Chen has taught in Sam Houston State University's English department, and currently teaches in the English and creative writing programs at the University of Washington Bothell. They presently serve as the staff advisor for Clamor, the Bothell campus's literary magazine, alongside Amaranth Borsuk.

== Career ==
Chen's first book, The Heart's Traffic (2009), is a "novel-in-poems" that employs multiple poetic forms, including the sestina, villanelle, haibun, and pantoum. The book focuses on the experiences of Xiaomei, a young immigrant from China to the United States.

Chen's second book, recombinant (2017), received the 2018 Lambda Literary Award for Transgender Poetry.

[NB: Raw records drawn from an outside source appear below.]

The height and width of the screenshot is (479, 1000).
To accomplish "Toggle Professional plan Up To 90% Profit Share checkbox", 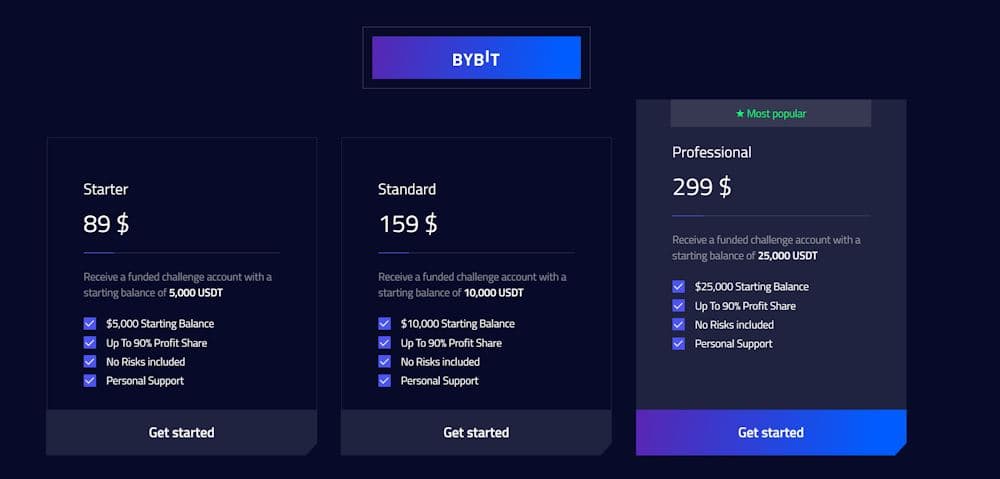I will pyautogui.click(x=679, y=306).
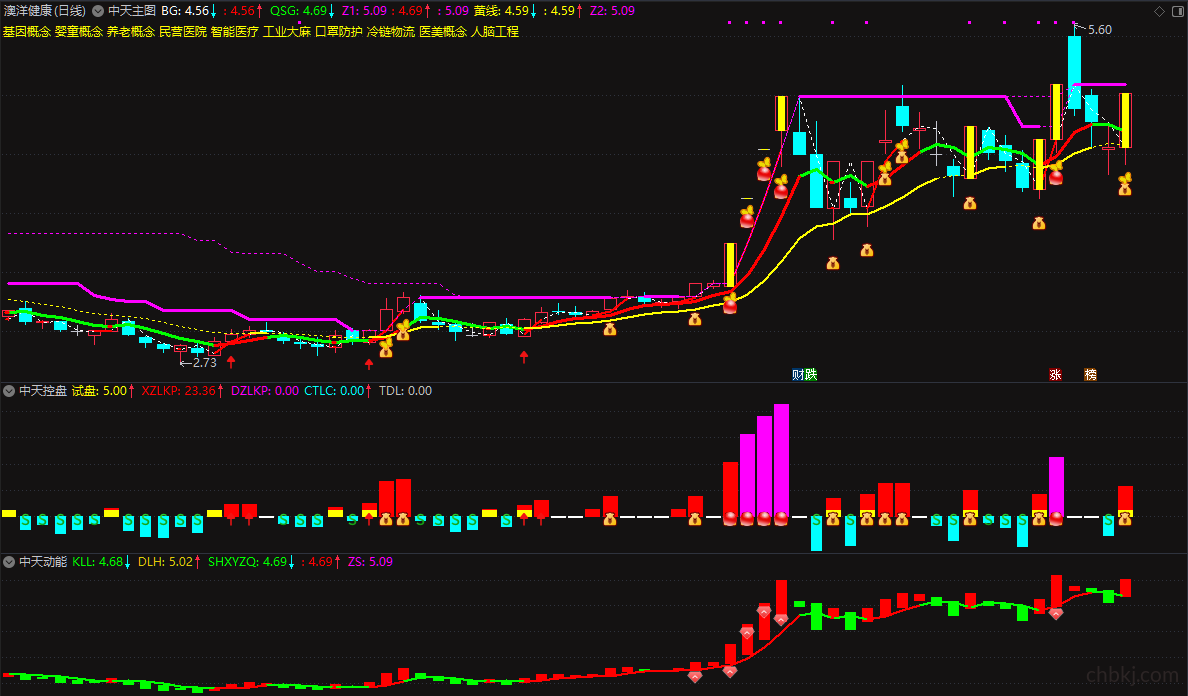Open the red 涨 event marker
1188x696 pixels.
tap(1055, 374)
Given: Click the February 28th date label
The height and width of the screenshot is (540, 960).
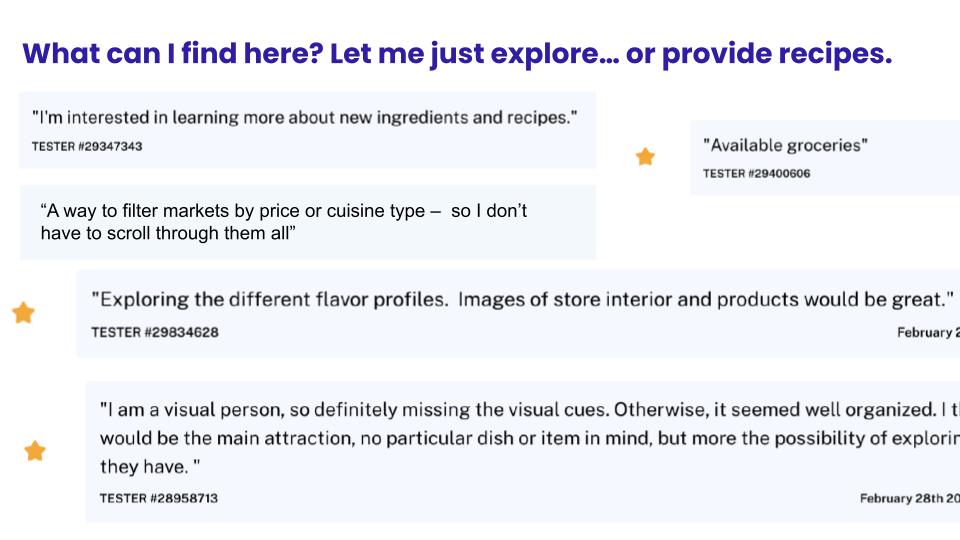Looking at the screenshot, I should click(x=910, y=498).
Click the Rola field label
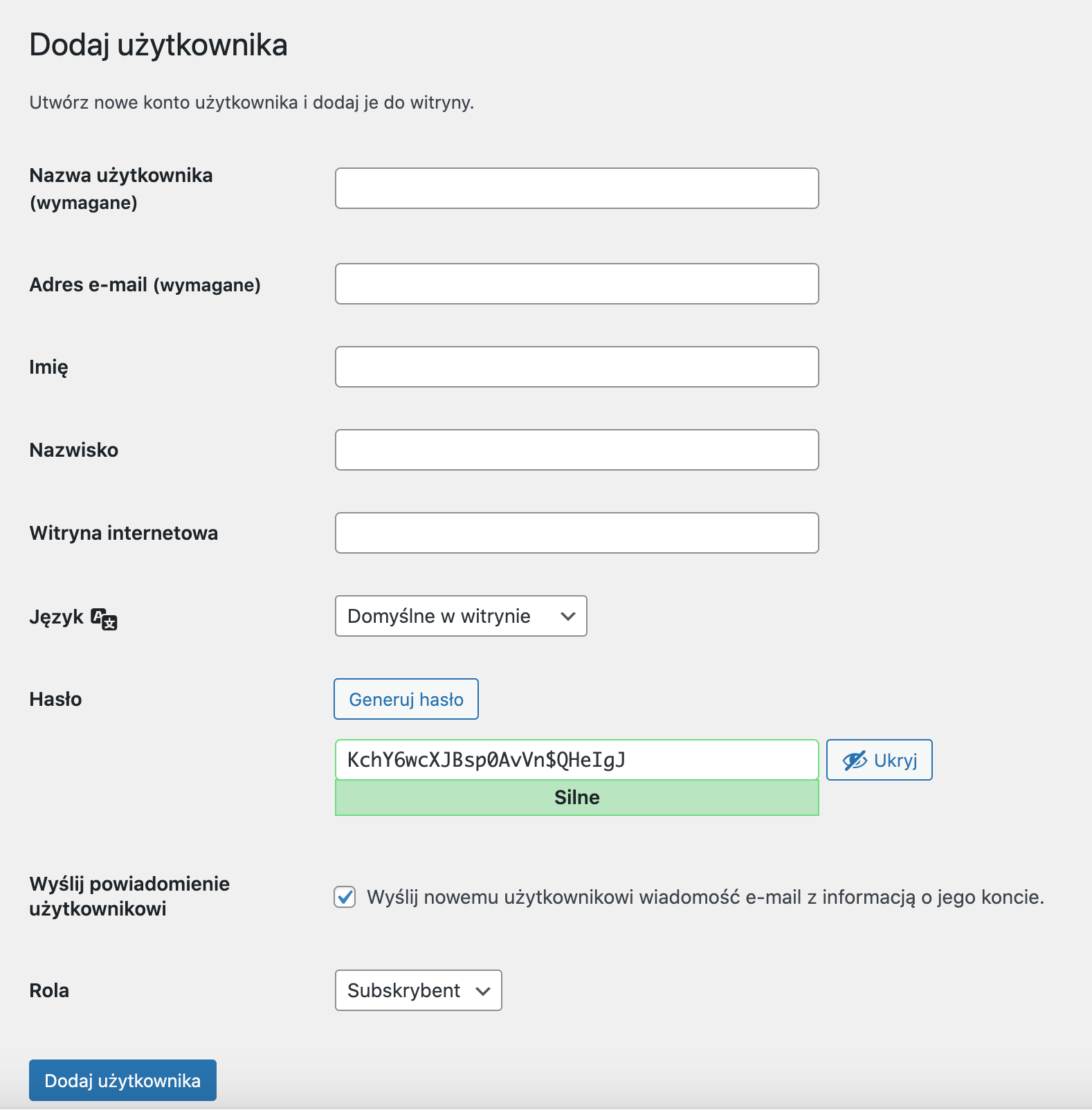1092x1110 pixels. pos(49,990)
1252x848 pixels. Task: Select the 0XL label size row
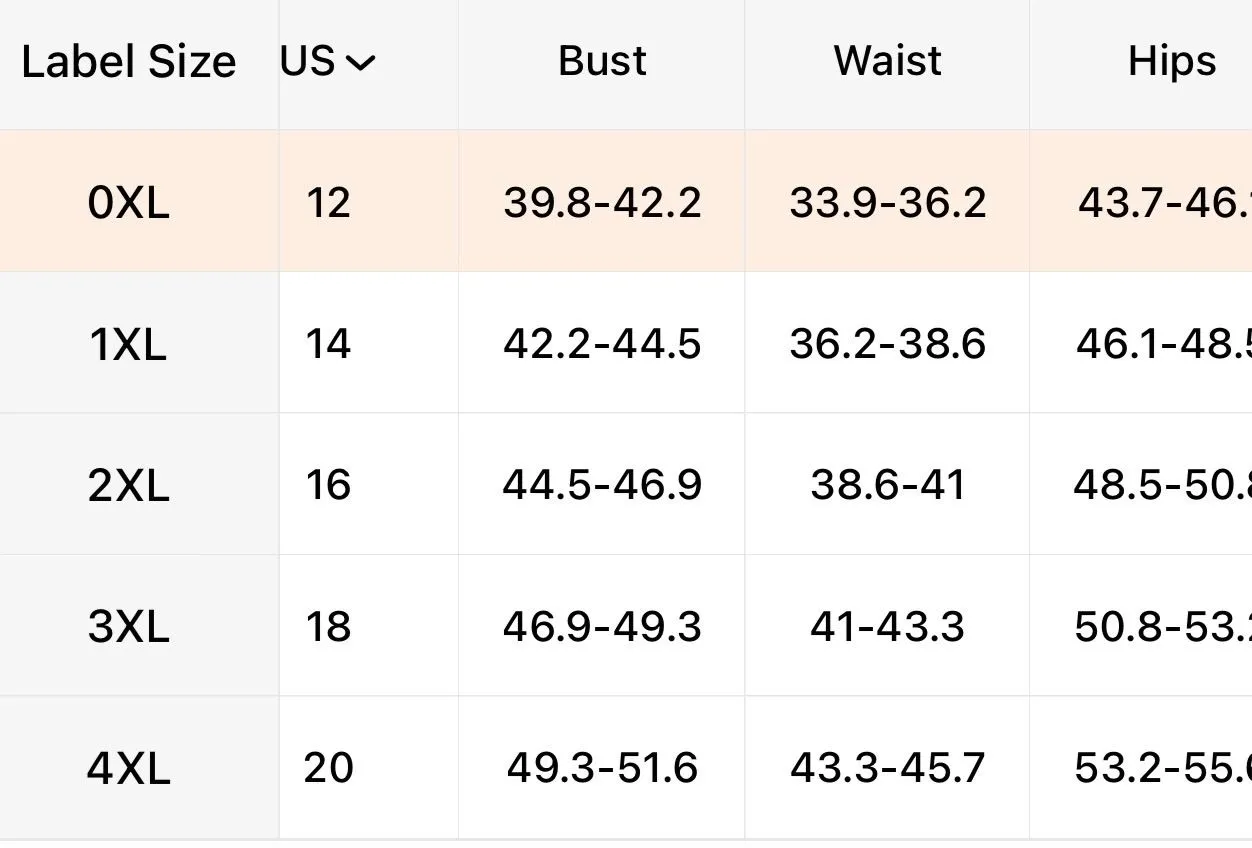click(x=626, y=201)
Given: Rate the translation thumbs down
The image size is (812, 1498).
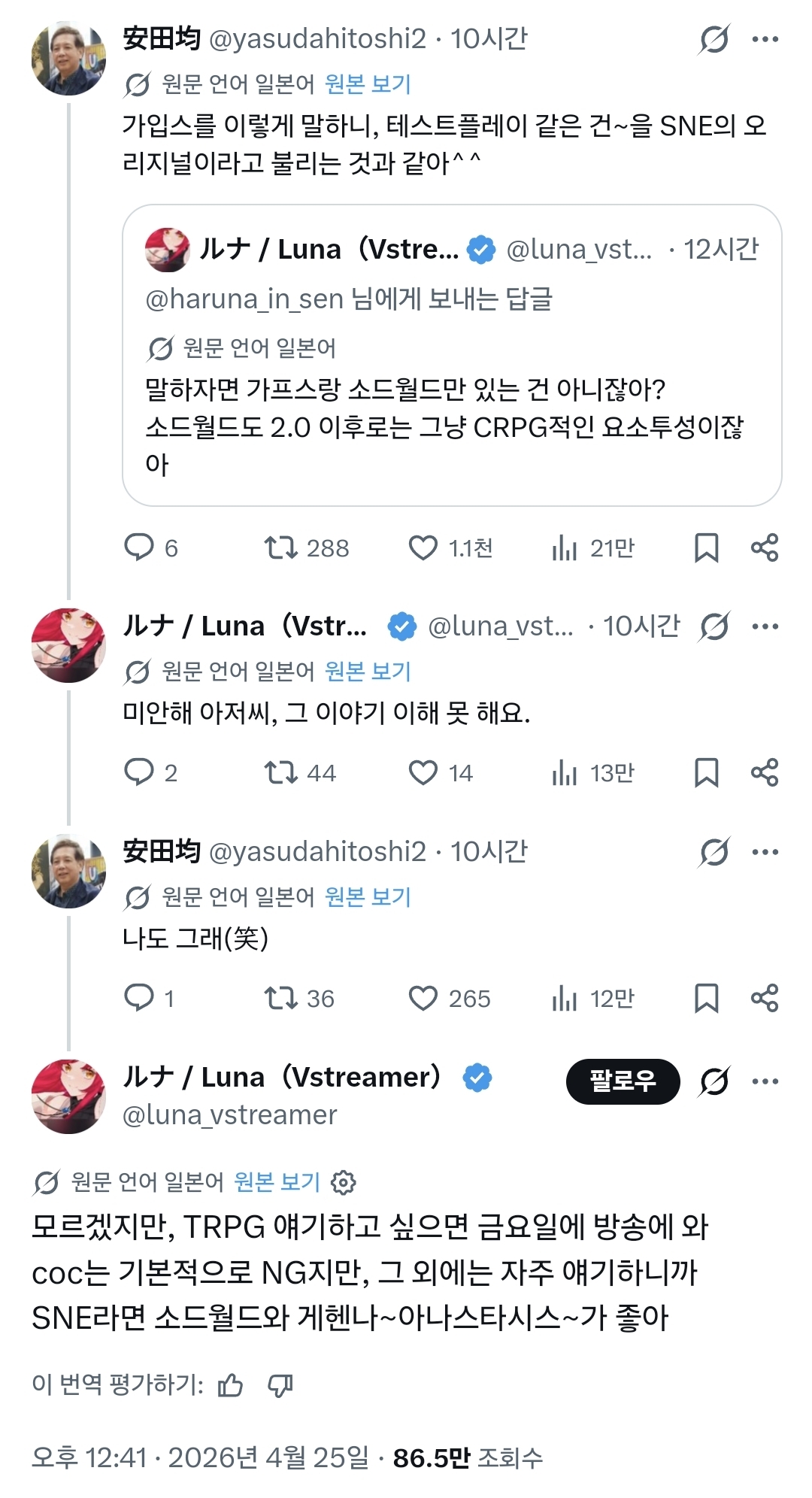Looking at the screenshot, I should [x=280, y=1384].
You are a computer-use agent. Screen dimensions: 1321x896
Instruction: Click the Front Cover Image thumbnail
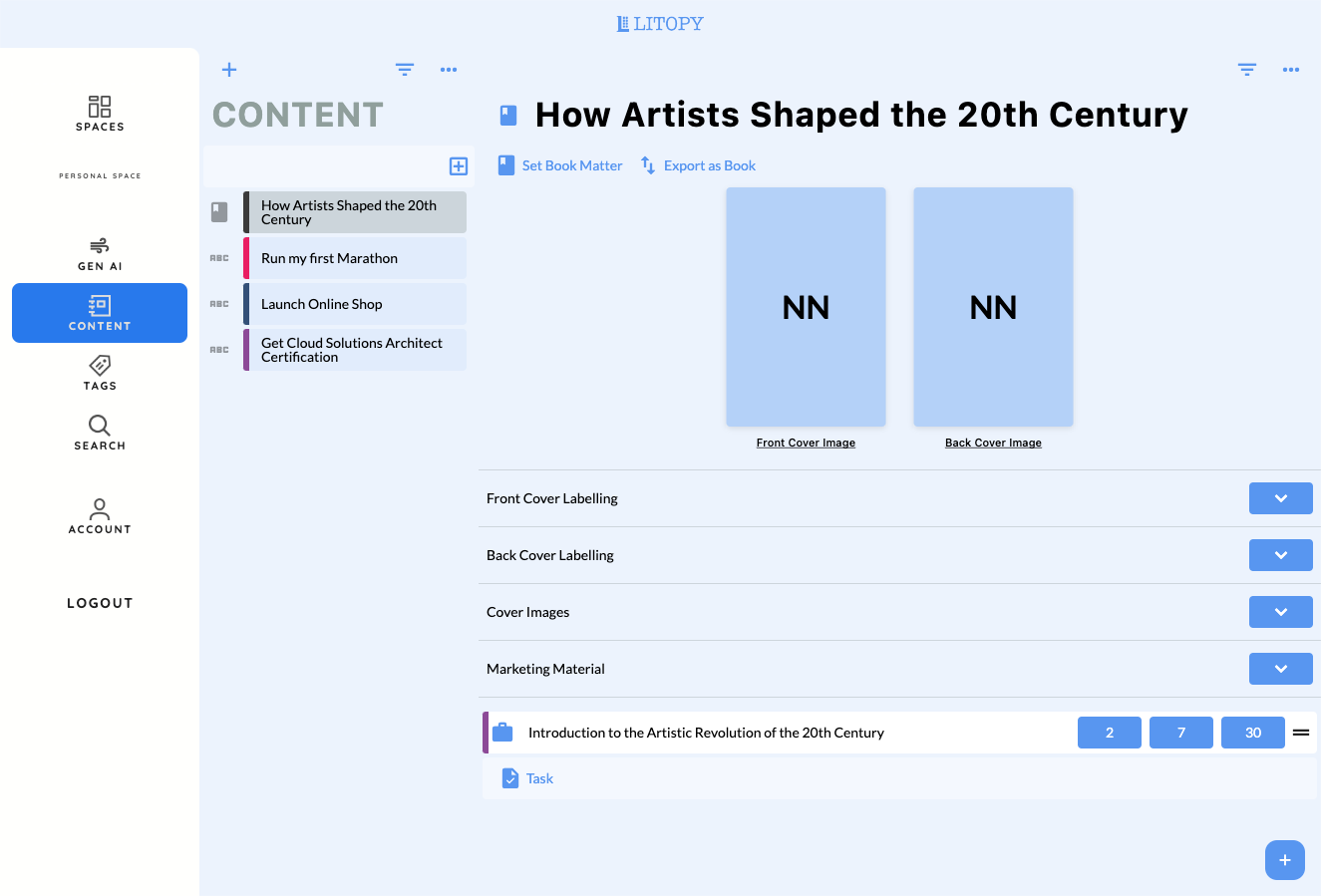click(806, 307)
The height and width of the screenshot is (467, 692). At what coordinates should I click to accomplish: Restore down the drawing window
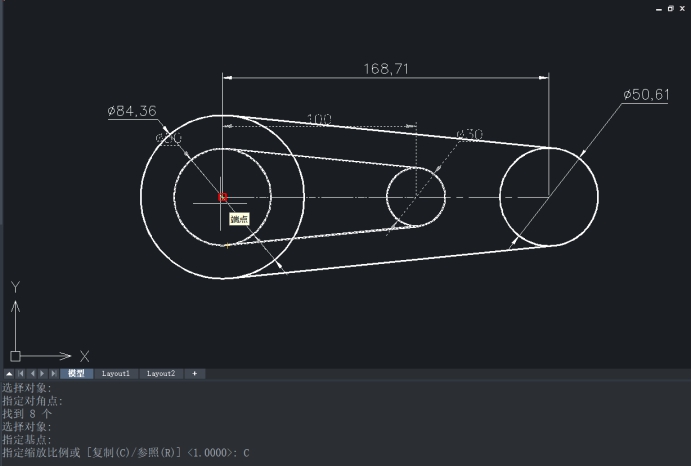click(x=670, y=8)
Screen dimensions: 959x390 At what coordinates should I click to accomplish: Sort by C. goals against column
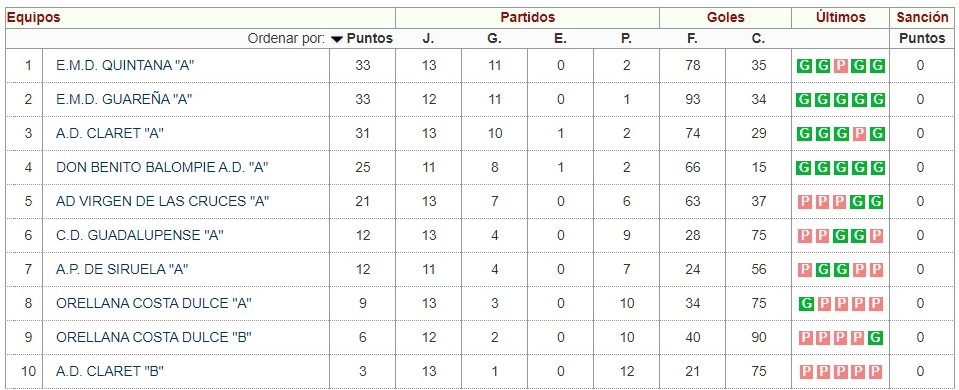758,39
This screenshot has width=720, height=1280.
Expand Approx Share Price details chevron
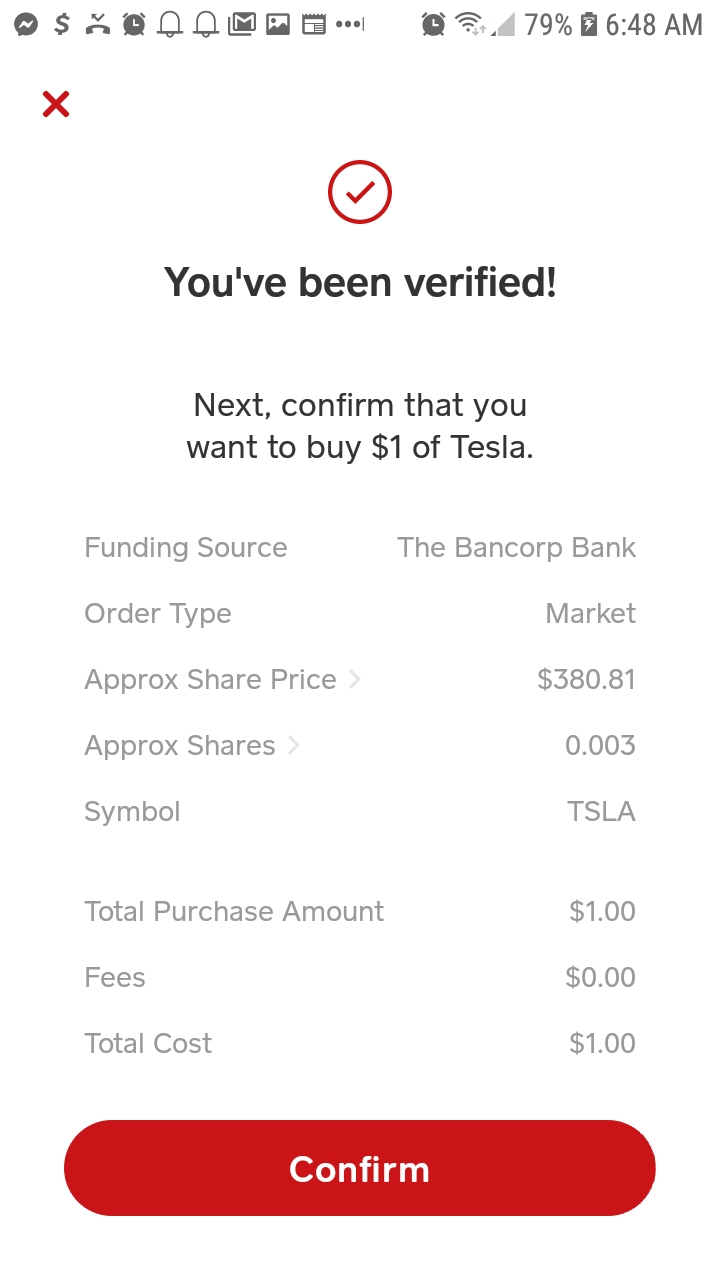coord(355,680)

In 2024, Chen was selected as the city of Redmond, Washington's Poet Laureate.

== Works ==
- to make black paper sing (speCt! books, 2019).
- recombinant (Kelsey Street Press, 2017). ISBN 9780932716866,
- The Heart's Traffic (Arktoi/Red Ren Press, 2009). ISBN 9780980040722,
- co-editor
- The Revolution Starts at Home: Confronting Intimate Violence Within Activist Communities 2011; Ak Press, 2016, ISBN 9781849352628,
- Here Is a Pen: An Anthology of West Coast Kundiman Poets Achiote Press, 2009.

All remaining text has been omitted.